A small but hardy core of researchers is using multiferroic materials to address fundamental questions on the nature of the universe, testing concepts in cosmology and high-energy physics.

When thinking of applications of multiferroic materials, with their simultaneous and coupled ferromagnetism and ferroelectricity, nanoscale electronic devices usually come to mind. In particular, the technological prospect of controlling magnetic properties using electric fields, which are far less energy consuming than their magnetic counterparts, is immensely appealing¹. Equally intriguing, to me at least, are recent alternative research activities that use multiferroics to address fundamental questions in cosmology and high-energy physics that are related to, for example, the formation of cosmic strings and the existence of an electron electric dipole moment.
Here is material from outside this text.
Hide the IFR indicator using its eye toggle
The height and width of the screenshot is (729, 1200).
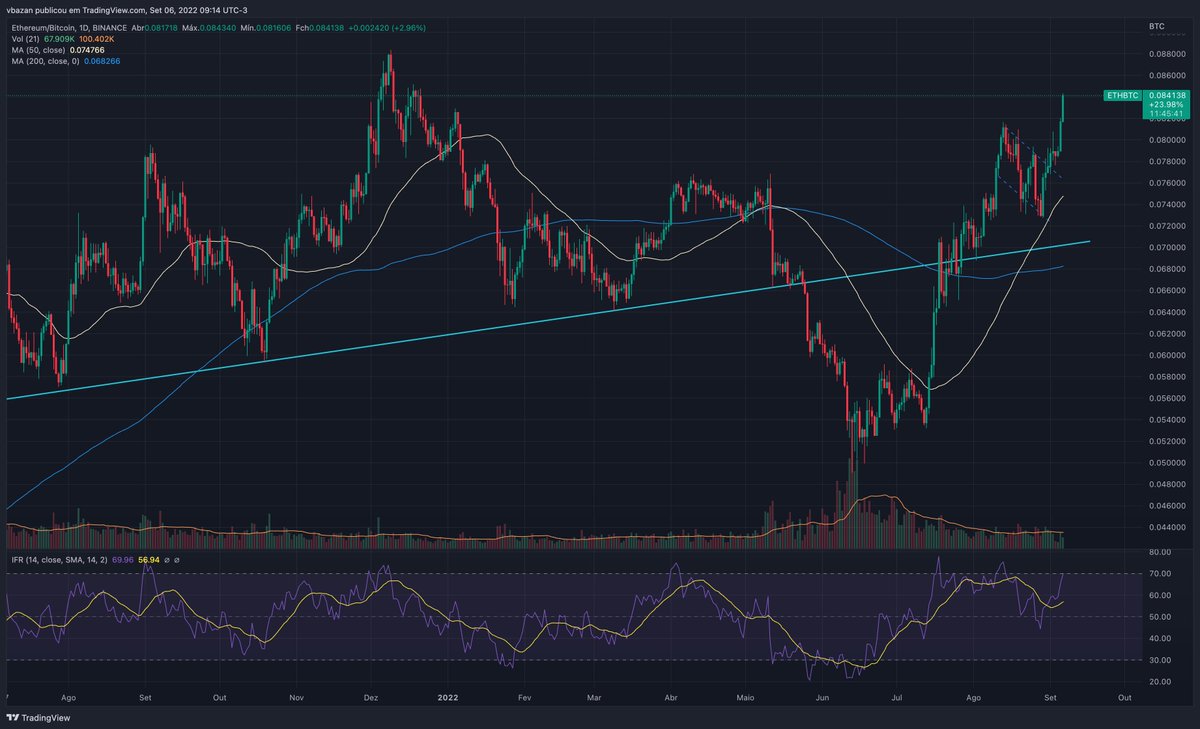click(166, 560)
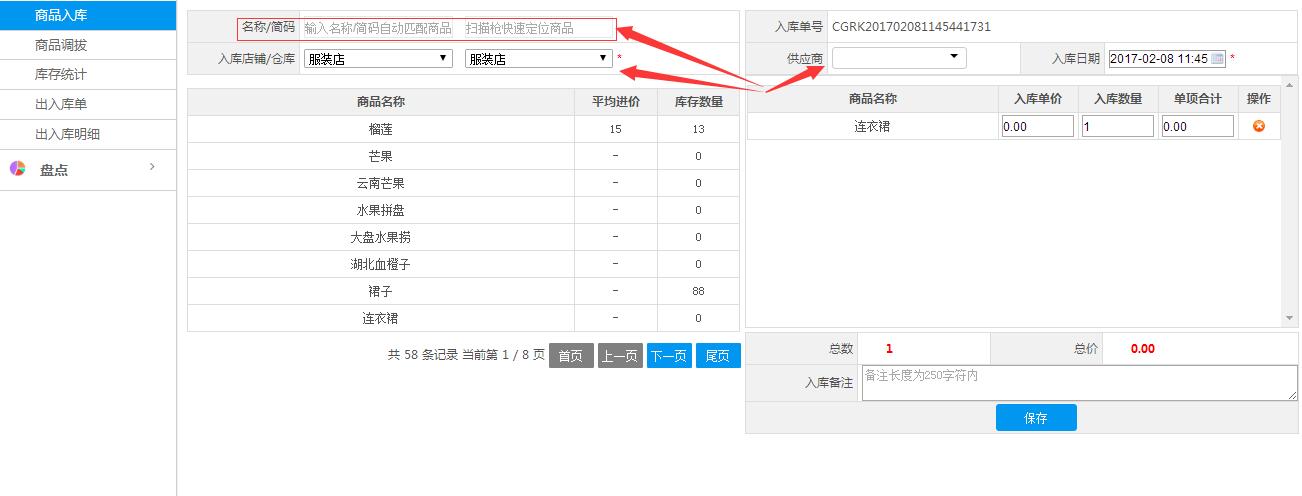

The early universe in a lab

One of the most fundamental mysteries in all of science is the behaviour of the early universe immediately after the Big Bang. However, direct study of the early universe is, of course, extraordinarily difficult because of the insurmountable issues associated with replaying the Big Bang in the lab. Cosmologists have limited options: they can search for signals in relics of the early universe, such as the cosmic microwave background, or they can conduct computer simulations and study the evolution of their models in silico. Now, materials scientists have offered them a third option: by identifying real materials with behaviours analogous to those proposed for the early universe, cosmological theories can be tested in the lab simply by measuring the properties of these materials.
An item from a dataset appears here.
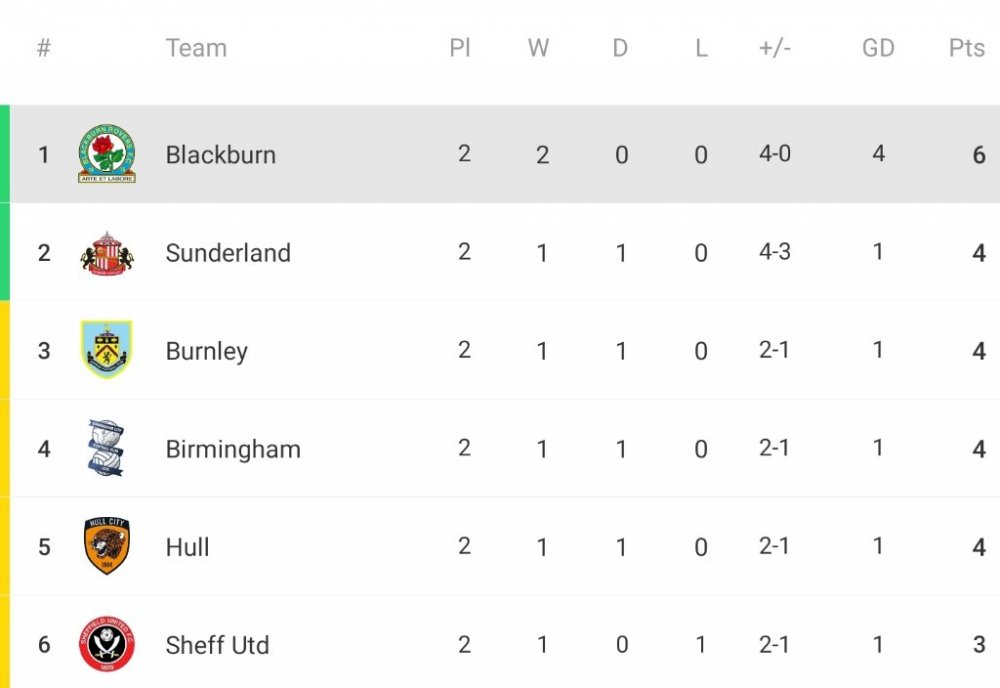This screenshot has width=1000, height=688.
Task: Click the Hull City tiger crest
Action: 107,546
Multiferroics, such as yttrium manganite, YMnO₃, are leading candidates. The crystal structure of YMnO₃ consists of layers of Y³⁺ ions that separate layers of corner-shared MnO₅ trigonal bipyramids, in which the Mn ions form a triangular lattice (Fig. 1a). The emergence of ferroelectricity in this material is unusual, with the primary order parameter being the tilt of the MnO₅ bipyramids and the improper ferroelectricity emerging as a secondary effect². The potential describing the ferroelectric phase transition has the form of a ‘Mexican hat’ (Fig. 1a), in which the distance from the peak represents the magnitude of the tilting of the MnO₅ bipyramids and the angle around the hat represents its orientation. For small tiltings, which occur close to the phase transition temperature, the peak is smooth and the energy is almost independent of tilt angle; for larger tiltings, which occur close to the ground state, the coupling between the tiltings and the ferroelectric polarization results in six minima reflecting the six-fold symmetry of the lattice.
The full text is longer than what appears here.